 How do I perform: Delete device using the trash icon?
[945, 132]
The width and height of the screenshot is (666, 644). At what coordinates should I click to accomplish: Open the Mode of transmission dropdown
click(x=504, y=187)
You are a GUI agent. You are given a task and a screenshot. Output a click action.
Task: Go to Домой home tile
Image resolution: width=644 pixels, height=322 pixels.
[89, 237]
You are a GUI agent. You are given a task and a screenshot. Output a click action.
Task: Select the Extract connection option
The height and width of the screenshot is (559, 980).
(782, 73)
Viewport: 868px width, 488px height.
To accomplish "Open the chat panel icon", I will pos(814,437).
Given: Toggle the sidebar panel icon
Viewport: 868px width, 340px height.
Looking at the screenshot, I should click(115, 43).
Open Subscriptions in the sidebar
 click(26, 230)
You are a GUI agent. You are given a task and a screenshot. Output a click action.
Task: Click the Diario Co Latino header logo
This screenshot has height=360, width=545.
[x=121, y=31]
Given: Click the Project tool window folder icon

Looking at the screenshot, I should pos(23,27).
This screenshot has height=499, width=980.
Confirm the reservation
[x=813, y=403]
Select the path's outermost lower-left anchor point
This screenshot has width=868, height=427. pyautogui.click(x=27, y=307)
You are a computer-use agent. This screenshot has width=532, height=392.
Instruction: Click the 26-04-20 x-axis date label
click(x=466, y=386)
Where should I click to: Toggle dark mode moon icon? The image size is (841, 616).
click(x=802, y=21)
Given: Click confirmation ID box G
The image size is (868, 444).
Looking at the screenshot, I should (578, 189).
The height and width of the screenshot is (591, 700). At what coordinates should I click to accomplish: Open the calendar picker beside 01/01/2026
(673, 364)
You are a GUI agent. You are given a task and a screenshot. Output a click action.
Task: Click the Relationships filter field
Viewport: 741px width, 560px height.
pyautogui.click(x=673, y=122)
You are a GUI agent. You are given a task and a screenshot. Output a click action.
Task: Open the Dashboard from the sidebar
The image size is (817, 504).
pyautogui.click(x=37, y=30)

Work instructions
Reproduce the full block of data exactly, omitting nothing.

Worked solution
 How do I perform: Delete device using the trash icon?
[945, 132]
The width and height of the screenshot is (666, 644). At what coordinates should I click to accomplish: Open the Mode of transmission dropdown
click(x=504, y=187)
You are a GUI agent. You are given a task and a screenshot. Output a click action.
Task: Go to Домой home tile
Image resolution: width=644 pixels, height=322 pixels.
[89, 237]
You are a GUI agent. You are given a task and a screenshot. Output a click action.
Task: Select the Extract connection option
The height and width of the screenshot is (559, 980).
(782, 73)
Viewport: 868px width, 488px height.
To accomplish "Open the chat panel icon", I will pos(814,437).
Given: Toggle the sidebar panel icon
Viewport: 868px width, 340px height.
Looking at the screenshot, I should click(115, 43).
Open Subscriptions in the sidebar
 click(26, 230)
You are a GUI agent. You are given a task and a screenshot. Output a click action.
Task: Click the Diario Co Latino header logo
This screenshot has height=360, width=545.
[x=121, y=31]
Given: Click the Project tool window folder icon

Looking at the screenshot, I should pos(23,27).
This screenshot has height=499, width=980.
Confirm the reservation
[x=813, y=403]
Select the path's outermost lower-left anchor point
This screenshot has width=868, height=427. pyautogui.click(x=27, y=307)
You are a computer-use agent. This screenshot has width=532, height=392.
Instruction: Click the 26-04-20 x-axis date label
click(x=466, y=386)
Where should I click to: Toggle dark mode moon icon? The image size is (841, 616).
click(x=802, y=21)
Given: Click confirmation ID box G
The image size is (868, 444).
Looking at the screenshot, I should (578, 189).
The height and width of the screenshot is (591, 700). At what coordinates should I click to accomplish: Open the calendar picker beside 01/01/2026
(673, 364)
You are a GUI agent. You are given a task and a screenshot. Output a click action.
Task: Click the Relationships filter field
Viewport: 741px width, 560px height.
pyautogui.click(x=673, y=122)
You are a GUI agent. You are given a task and a screenshot. Output a click action.
Task: Open the Dashboard from the sidebar
The image size is (817, 504).
pyautogui.click(x=37, y=30)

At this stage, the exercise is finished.